An exact copy of all the data is required, with pictures left out.

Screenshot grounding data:
********************
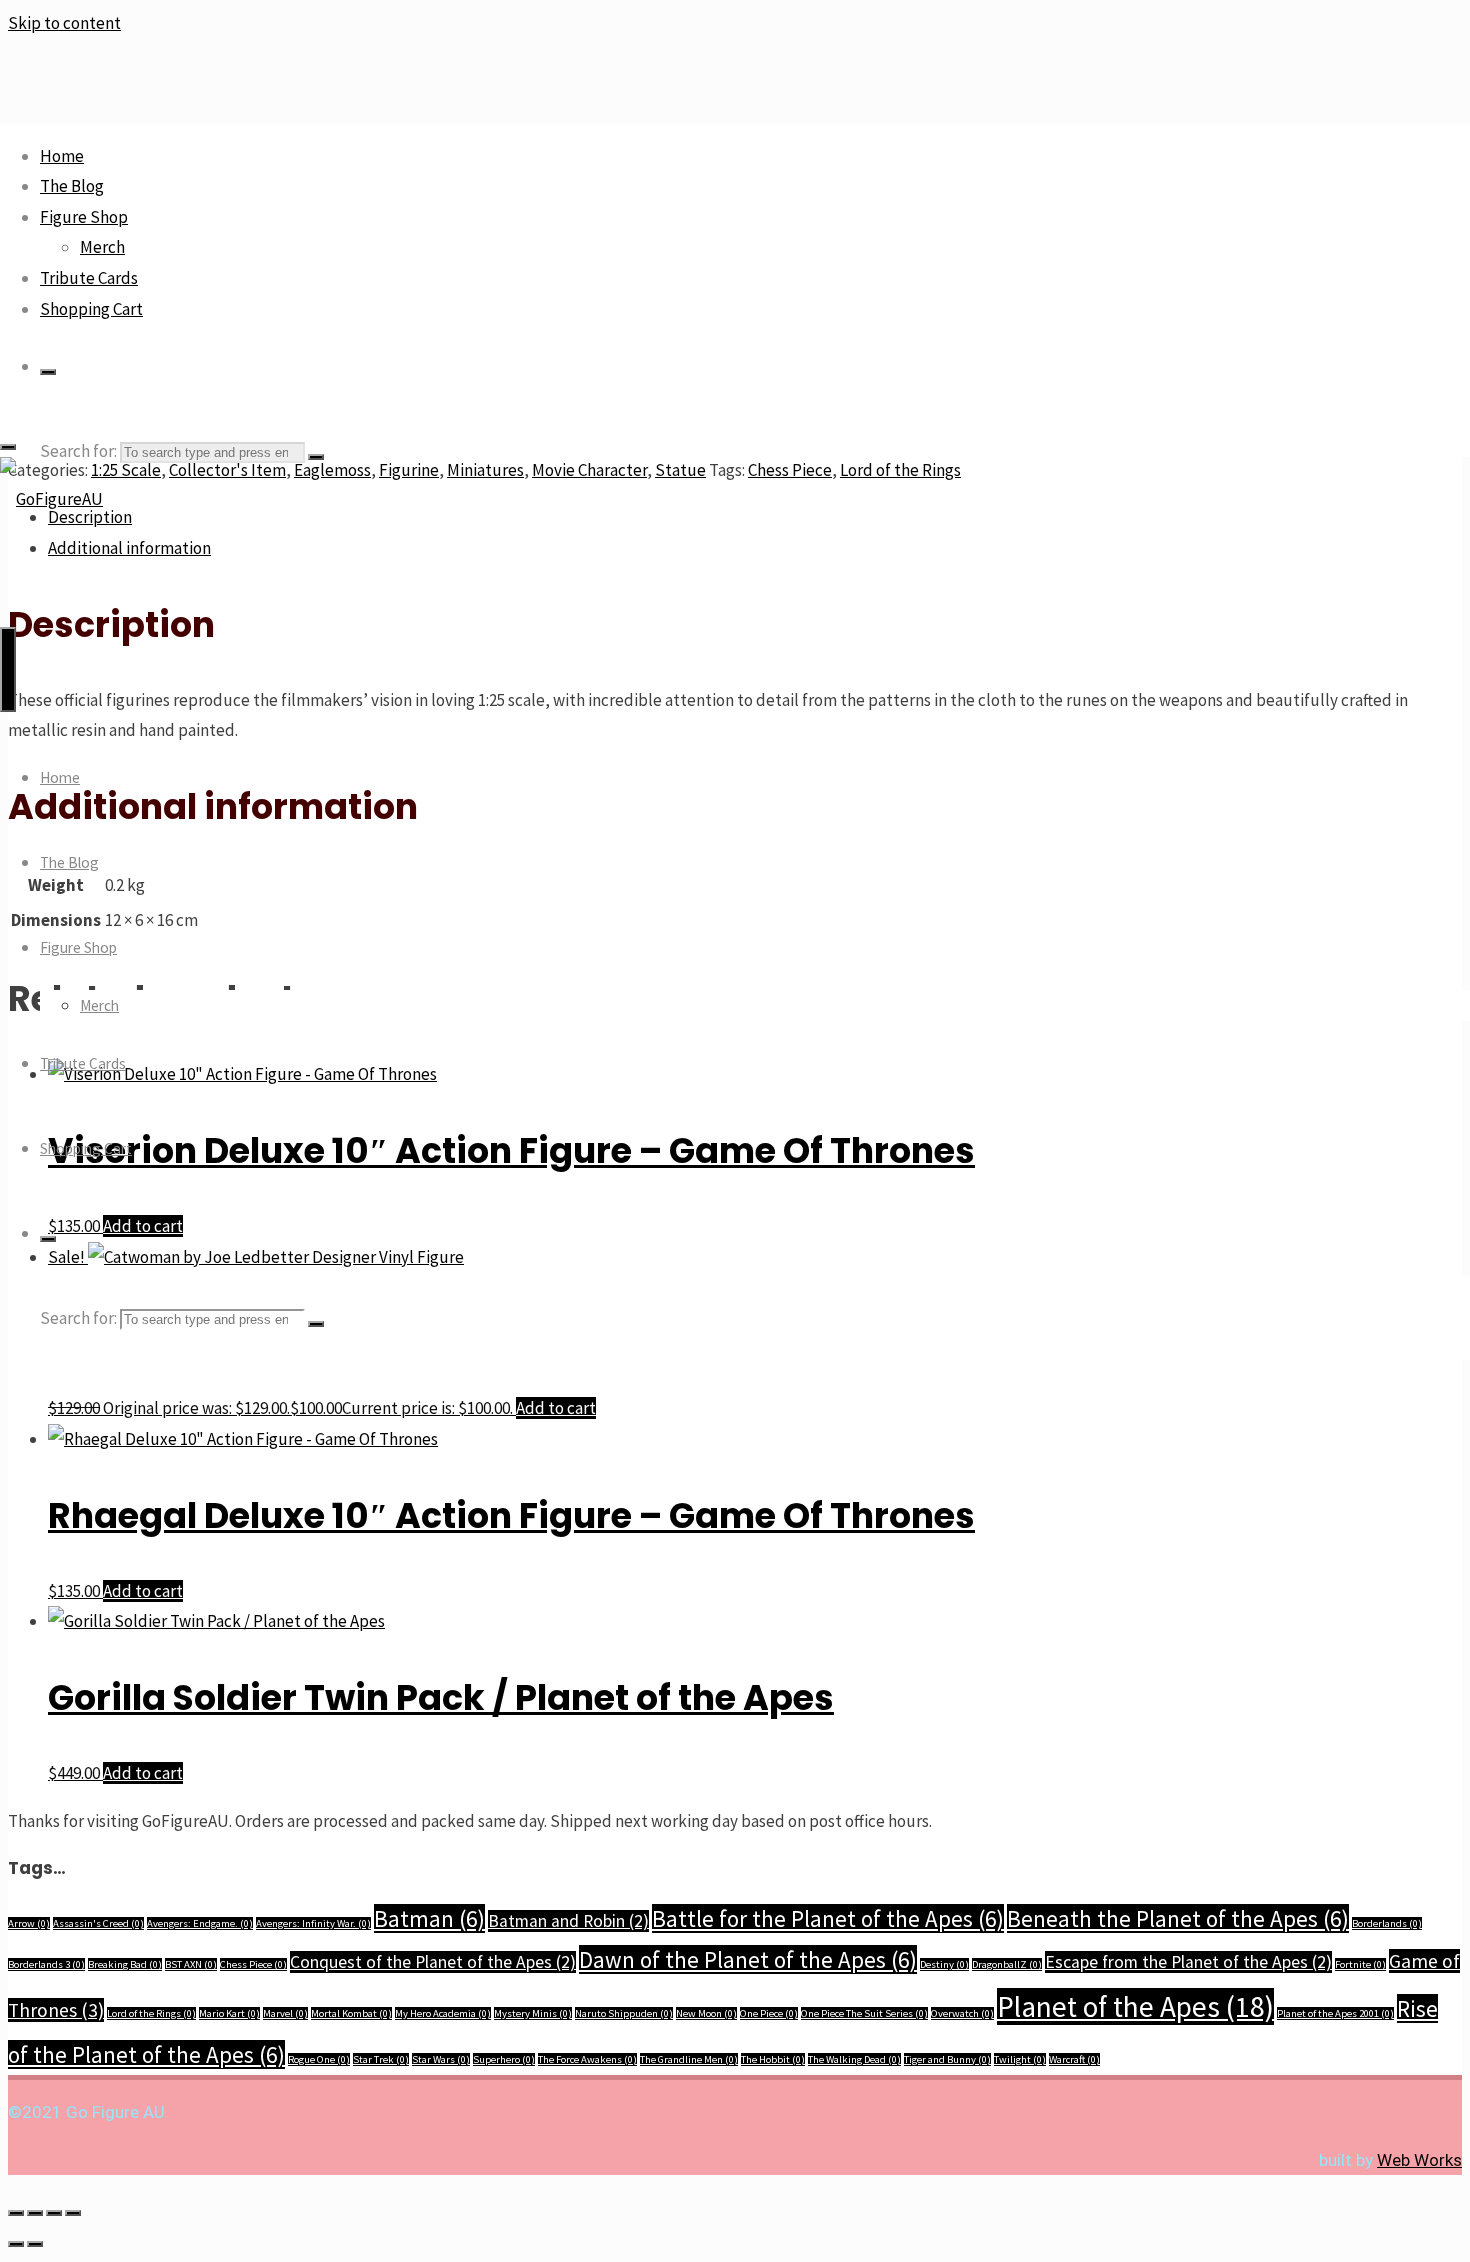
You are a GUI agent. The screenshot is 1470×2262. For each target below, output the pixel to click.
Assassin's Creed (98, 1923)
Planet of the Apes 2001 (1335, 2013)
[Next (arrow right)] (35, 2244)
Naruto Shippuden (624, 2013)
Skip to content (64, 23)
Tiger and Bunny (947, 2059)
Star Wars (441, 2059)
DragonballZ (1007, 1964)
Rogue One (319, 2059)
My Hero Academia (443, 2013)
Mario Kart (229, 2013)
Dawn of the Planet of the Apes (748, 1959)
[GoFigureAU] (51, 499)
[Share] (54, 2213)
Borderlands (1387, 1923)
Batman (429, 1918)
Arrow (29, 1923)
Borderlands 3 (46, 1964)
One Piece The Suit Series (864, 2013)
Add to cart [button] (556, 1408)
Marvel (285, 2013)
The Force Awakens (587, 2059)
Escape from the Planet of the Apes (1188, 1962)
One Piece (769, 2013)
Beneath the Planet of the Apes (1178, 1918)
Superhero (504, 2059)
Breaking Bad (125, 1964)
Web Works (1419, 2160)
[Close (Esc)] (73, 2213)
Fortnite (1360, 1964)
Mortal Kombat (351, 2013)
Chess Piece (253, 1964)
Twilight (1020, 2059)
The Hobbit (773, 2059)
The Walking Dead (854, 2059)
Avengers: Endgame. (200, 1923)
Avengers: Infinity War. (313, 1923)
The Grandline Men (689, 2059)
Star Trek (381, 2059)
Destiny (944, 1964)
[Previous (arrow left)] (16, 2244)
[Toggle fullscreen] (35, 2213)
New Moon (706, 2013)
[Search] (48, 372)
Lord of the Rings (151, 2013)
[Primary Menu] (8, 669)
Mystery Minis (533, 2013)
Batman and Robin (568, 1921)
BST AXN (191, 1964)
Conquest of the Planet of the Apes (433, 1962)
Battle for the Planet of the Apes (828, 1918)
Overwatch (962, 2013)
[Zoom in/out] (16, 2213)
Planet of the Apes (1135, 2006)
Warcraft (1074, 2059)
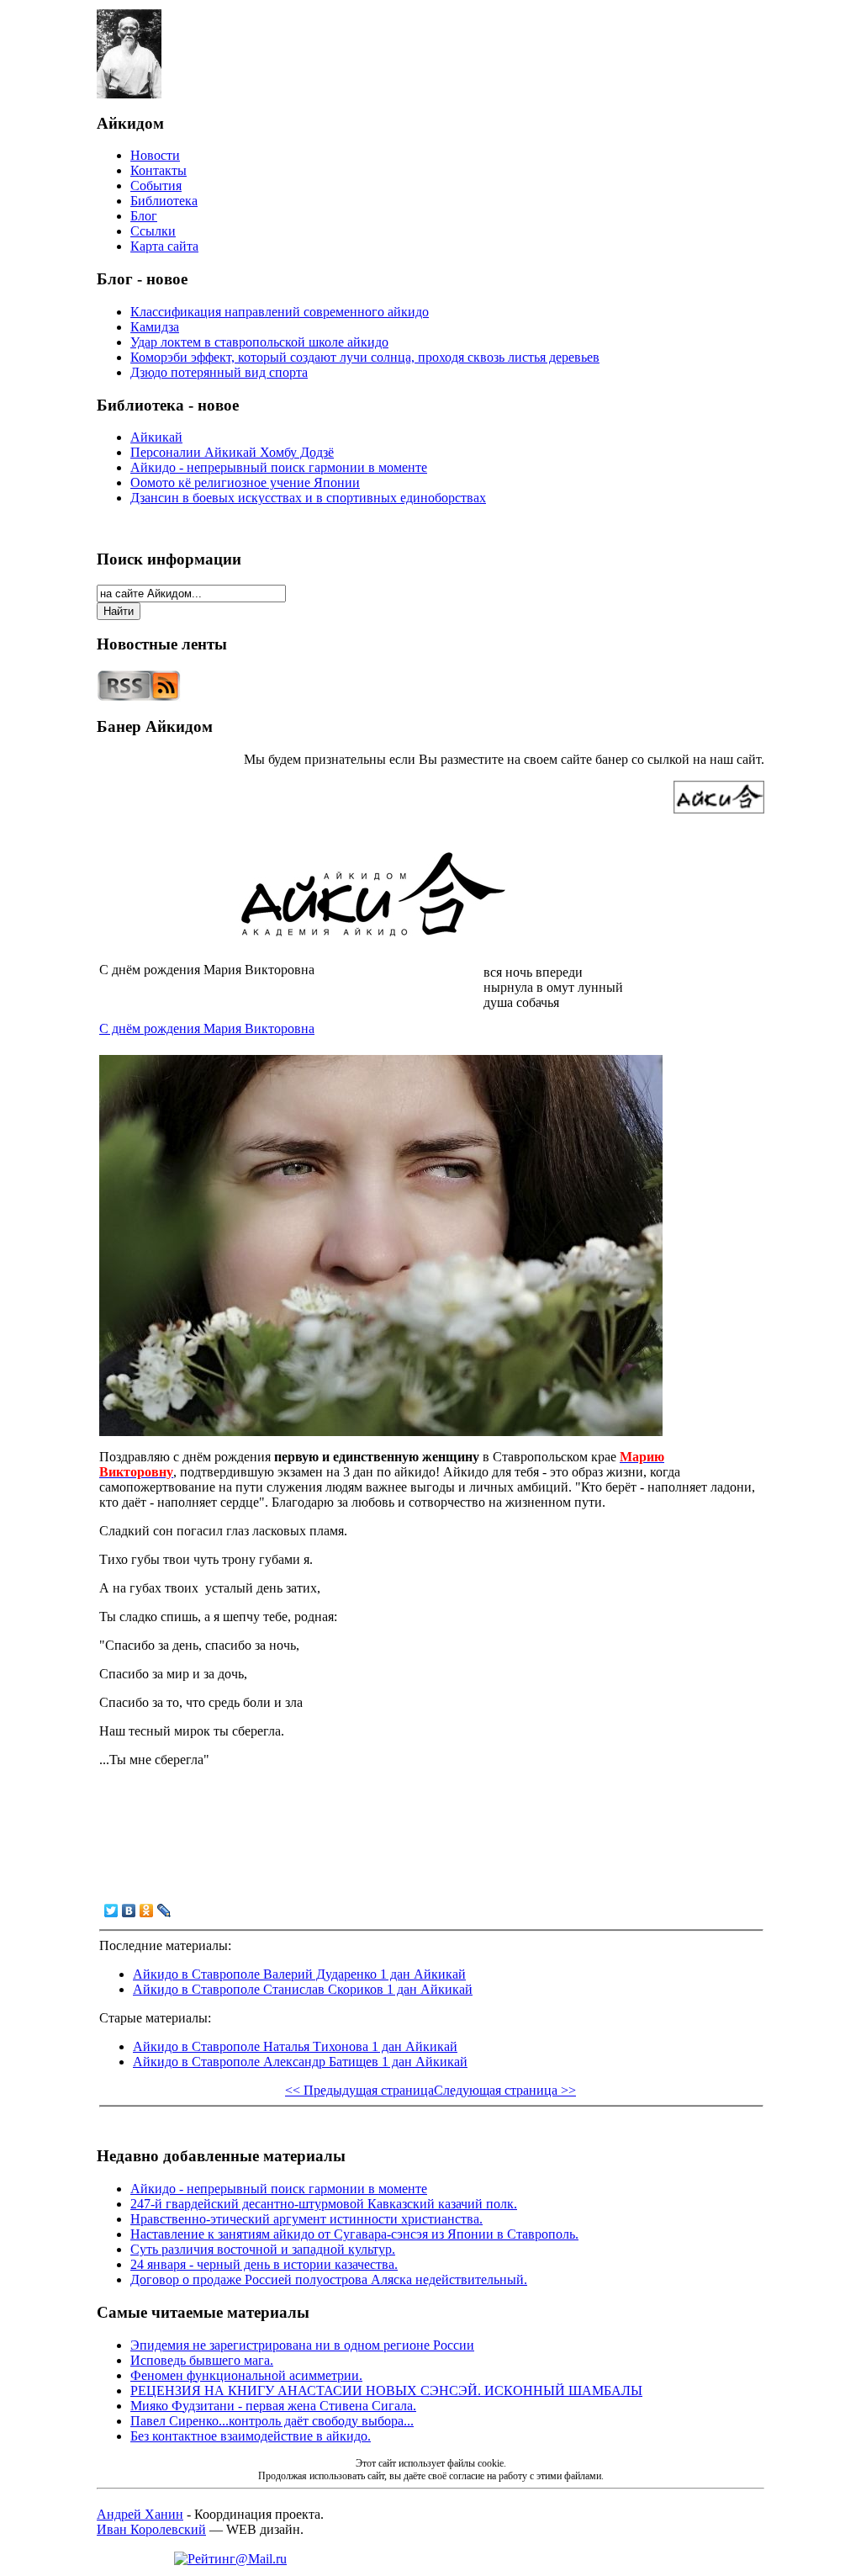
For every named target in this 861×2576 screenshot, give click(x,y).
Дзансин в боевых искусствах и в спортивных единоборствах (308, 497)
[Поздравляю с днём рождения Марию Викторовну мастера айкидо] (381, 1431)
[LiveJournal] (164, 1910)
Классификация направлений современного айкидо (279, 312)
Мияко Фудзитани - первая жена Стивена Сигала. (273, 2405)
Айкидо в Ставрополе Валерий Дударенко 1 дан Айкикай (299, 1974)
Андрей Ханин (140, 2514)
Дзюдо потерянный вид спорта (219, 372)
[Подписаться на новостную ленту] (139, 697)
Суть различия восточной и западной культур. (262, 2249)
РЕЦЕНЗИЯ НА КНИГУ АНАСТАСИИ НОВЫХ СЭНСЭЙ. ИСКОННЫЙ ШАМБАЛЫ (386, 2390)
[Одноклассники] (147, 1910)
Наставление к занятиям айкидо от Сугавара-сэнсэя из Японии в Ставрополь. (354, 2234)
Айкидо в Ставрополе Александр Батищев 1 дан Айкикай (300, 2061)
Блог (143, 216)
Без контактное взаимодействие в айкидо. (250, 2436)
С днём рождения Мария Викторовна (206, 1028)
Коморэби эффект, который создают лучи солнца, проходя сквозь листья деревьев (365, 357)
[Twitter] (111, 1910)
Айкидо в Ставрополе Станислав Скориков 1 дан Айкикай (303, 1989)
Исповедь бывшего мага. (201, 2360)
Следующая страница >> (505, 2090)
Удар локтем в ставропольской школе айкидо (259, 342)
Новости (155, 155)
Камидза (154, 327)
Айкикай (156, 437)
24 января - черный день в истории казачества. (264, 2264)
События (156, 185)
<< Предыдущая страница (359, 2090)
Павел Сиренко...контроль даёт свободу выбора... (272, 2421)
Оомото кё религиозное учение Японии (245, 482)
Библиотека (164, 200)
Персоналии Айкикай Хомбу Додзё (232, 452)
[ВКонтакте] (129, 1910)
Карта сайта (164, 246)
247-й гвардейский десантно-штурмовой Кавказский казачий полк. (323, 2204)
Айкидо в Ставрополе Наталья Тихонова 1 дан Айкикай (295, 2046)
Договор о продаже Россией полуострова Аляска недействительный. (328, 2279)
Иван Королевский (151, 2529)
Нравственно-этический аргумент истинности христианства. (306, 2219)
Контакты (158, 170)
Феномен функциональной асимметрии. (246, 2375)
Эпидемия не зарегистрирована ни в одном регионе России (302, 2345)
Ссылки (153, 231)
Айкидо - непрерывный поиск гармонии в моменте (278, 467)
********************
◆ Solution to the exercise ◆
You are a GUI agent. The screenshot is 1470×2262. For each target below, output the pixel to click.
Assassin's Creed (98, 1923)
Planet of the Apes 2001 (1335, 2013)
[Next (arrow right)] (35, 2244)
Naruto Shippuden (624, 2013)
Skip to content (64, 23)
Tiger and Bunny (947, 2059)
Star Wars (441, 2059)
DragonballZ (1007, 1964)
Rogue One (319, 2059)
My Hero Academia (443, 2013)
Mario Kart (229, 2013)
Dawn of the Planet of the Apes (748, 1959)
[GoFigureAU] (51, 499)
[Share] (54, 2213)
Borderlands (1387, 1923)
Batman (429, 1918)
Arrow (29, 1923)
Borderlands 3 (46, 1964)
One Piece The Suit Series (864, 2013)
Add to cart [button] (556, 1408)
Marvel (285, 2013)
The Force Awakens (587, 2059)
Escape from the Planet of the Apes (1188, 1962)
One Piece (769, 2013)
Beneath the Planet of the Apes (1178, 1918)
Superhero (504, 2059)
Breaking Bad (125, 1964)
Web Works (1419, 2160)
[Close (Esc)] (73, 2213)
Fortnite (1360, 1964)
Mortal Kombat (351, 2013)
Chess Piece (253, 1964)
Twilight (1020, 2059)
The Hobbit (773, 2059)
The Walking Dead (854, 2059)
Avengers: Endgame. (200, 1923)
Avengers: Infinity War. (313, 1923)
The Grandline Men (689, 2059)
Star Trek (381, 2059)
Destiny (944, 1964)
[Previous (arrow left)] (16, 2244)
[Toggle fullscreen] (35, 2213)
New Moon (706, 2013)
[Search] (48, 372)
Lord of the Rings (151, 2013)
[Primary Menu] (8, 669)
Mystery Minis (533, 2013)
Batman and Robin (568, 1921)
BST AXN (191, 1964)
Conquest of the Planet of the Apes (433, 1962)
Battle for the Planet of the Apes (828, 1918)
Overwatch (962, 2013)
[Zoom in/out] (16, 2213)
Planet of the Apes (1135, 2006)
Warcraft (1074, 2059)
For every named target in this 861×2576 screenshot, give click(x,y).
Дзансин в боевых искусствах и в спортивных единоборствах (308, 497)
[Поздравляю с днём рождения Марию Викторовну мастера айкидо] (381, 1431)
[LiveJournal] (164, 1910)
Классификация направлений современного айкидо (279, 312)
Мияко Фудзитани - первая жена Стивена Сигала. (273, 2405)
Айкидо в Ставрополе Валерий Дударенко 1 дан Айкикай (299, 1974)
Андрей Ханин (140, 2514)
Дзюдо потерянный вид спорта (219, 372)
[Подписаться на новостную ленту] (139, 697)
Суть различия восточной и западной культур. (262, 2249)
РЕЦЕНЗИЯ НА КНИГУ АНАСТАСИИ НОВЫХ СЭНСЭЙ. ИСКОННЫЙ ШАМБАЛЫ (386, 2390)
[Одноклассники] (147, 1910)
Наставление к занятиям айкидо от Сугавара-сэнсэя из Японии в Ставрополь. (354, 2234)
Айкидо в Ставрополе Александр Батищев 1 дан Айкикай (300, 2061)
Блог (143, 216)
Без контактное взаимодействие в айкидо. (250, 2436)
С днём рождения Мария Викторовна (206, 1028)
Коморэби эффект, который создают лучи солнца, проходя сквозь листья деревьев (365, 357)
[Twitter] (111, 1910)
Айкидо в Ставрополе Станислав Скориков 1 дан Айкикай (303, 1989)
Исповедь бывшего мага. (201, 2360)
Следующая страница >> (505, 2090)
Удар локтем в ставропольской школе айкидо (259, 342)
Новости (155, 155)
Камидза (154, 327)
Айкикай (156, 437)
24 января - черный день в истории казачества. (264, 2264)
События (156, 185)
<< Предыдущая страница (359, 2090)
Павел Сиренко...контроль даёт свободу выбора... (272, 2421)
Оомото кё религиозное учение Японии (245, 482)
Библиотека (164, 200)
Персоналии Айкикай Хомбу Додзё (232, 452)
[ВКонтакте] (129, 1910)
Карта сайта (164, 246)
247-й гвардейский десантно-штурмовой Кавказский казачий полк. (323, 2204)
Айкидо в Ставрополе Наталья Тихонова 1 дан Айкикай (295, 2046)
Договор о продаже Россией полуострова Аляска недействительный. (328, 2279)
Иван Королевский (151, 2529)
Нравственно-этический аргумент истинности христианства. (306, 2219)
Контакты (158, 170)
Феномен функциональной асимметрии. (246, 2375)
Эпидемия не зарегистрирована ни в одном регионе России (302, 2345)
Ссылки (153, 231)
Айкидо - непрерывный поиск гармонии в моменте (278, 467)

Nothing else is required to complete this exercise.